Source →
■ ■ ■

Project 16 (active learning) read — the slice / curation framing in this project is its mirror image on the prediction side.
Comfort with pytorch_lightning (QCNet's training framework) and torch_geometric (its GNN backbone). If you have not used either, budget 2–3 hours of orientation before starting.

Hardware

GPU: RTX 4070 / 4080 / 4090 / A6000 / 3090 — 12 GB VRAM minimum for inference at the published batch size; 24 GB if you want to fine-tune on a subset.
Disk: ~70 GB free for the AV2 motion-forecasting train+val+test archive (~58 GB downloaded + ~12 GB unpacked working copy). You can get away with val-only (~6 GB) if you skip the from-scratch stretch.
RAM: 32 GB recommended; 16 GB workable if you stream scenarios from disk rather than caching pre-processed graphs in memory.
CPU: 8+ cores helps the dataloader; AV2 scenario parsing is CPU-bound.

Setup

bash setup.sh        # creates .venv, installs av2-api, torch, torch-geometric, QCNet deps
source .venv/bin/activate
# Optional: download just the val split (~6 GB) for fast iteration
bash setup.sh --val-only
# Or full train + val + test (~58 GB) for the from-scratch stretch
bash setup.sh --full

The download uses s5cmd against the public S3 bucket s3://argoverse/datasets/av2/motion-forecasting/, which the Argoverse user guide recommends as the canonical fast path (saturates a 40 Gbps link; ~10 minutes for val on a fast home connection, 1–2 hours for the full 58 GB).

Steps

Hardware sanity check — print CUDA device, VRAM, free disk. Fail loudly if you don't have at least 12 GB VRAM and 70 GB disk.
Install av2-api & verify — pip install av2, then load one scenario from the val split and assert its structure (11 seconds at 10 Hz, focal track marked, map present).
Visualize a scenario — render the focal track's past+future plus all SCORED tracks plus the local lane graph as a static PNG. Sanity-check: ego-frame vs world-frame conventions match what the model expects. (See pitfall #1.)
Frame the prediction problem — markdown cell walking through 5 seconds of past → 6 seconds of future, multi-modal output (K=6 trajectories with softmax-normalized confidences), and the distinction between single-agent (FOCAL_TRACK only) and multi-agent (all SCORED_TRACK) prediction. We do single-agent.
Load the QCNet AV2 checkpoint — clone the QCNet repo, download the released checkpoint, instantiate the model, and verify that the parameter count matches the published one (~7.7 M).
Run inference on val — single-pass over the entire val set (~25 K scenarios). Cache predictions to disk so you can re-score without re-running the model. Expect 30–90 minutes on an RTX 4070.
Compute aggregate metrics — minADE_6, minFDE_6, MR_6 (miss threshold = 2 m at 6 s), brier-FDE_6. Compare against the QCNet paper's published numbers; flag anything off by more than 5%.

■ ■ ■

Given information →

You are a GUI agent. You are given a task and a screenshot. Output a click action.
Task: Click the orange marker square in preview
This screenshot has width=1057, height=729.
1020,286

■ ■ ■

Exercises to complete →
1: Using the QCNet project description, answer each question:
(a) How much VRAM is the minimum for inference at the published batch size?
(b) How many trajectories does the model output for each prediction?
(c) Which tool does the download use against the public S3 bucket?
2: Using the QCNet project description, decide whether each statement agrees with it. Answer yes or no and quote the deciding words.
(a) 16 GB of RAM is workable when pre-processed graphs are cached in memory.
(b) The project performs multi-agent prediction.
(c) Inference over the val set is expected to take 30 to 90 minutes on an RTX 4070.

Task answers →
1:
(a) 12 GB
(b) Six (K=6)
(c) s5cmd

2:
(a) No: "16 GB workable if you stream scenarios from disk rather than caching pre-processed graphs in memory"
(b) No: "We do single-agent."
(c) Yes: "Expect 30–90 minutes on an RTX 4070."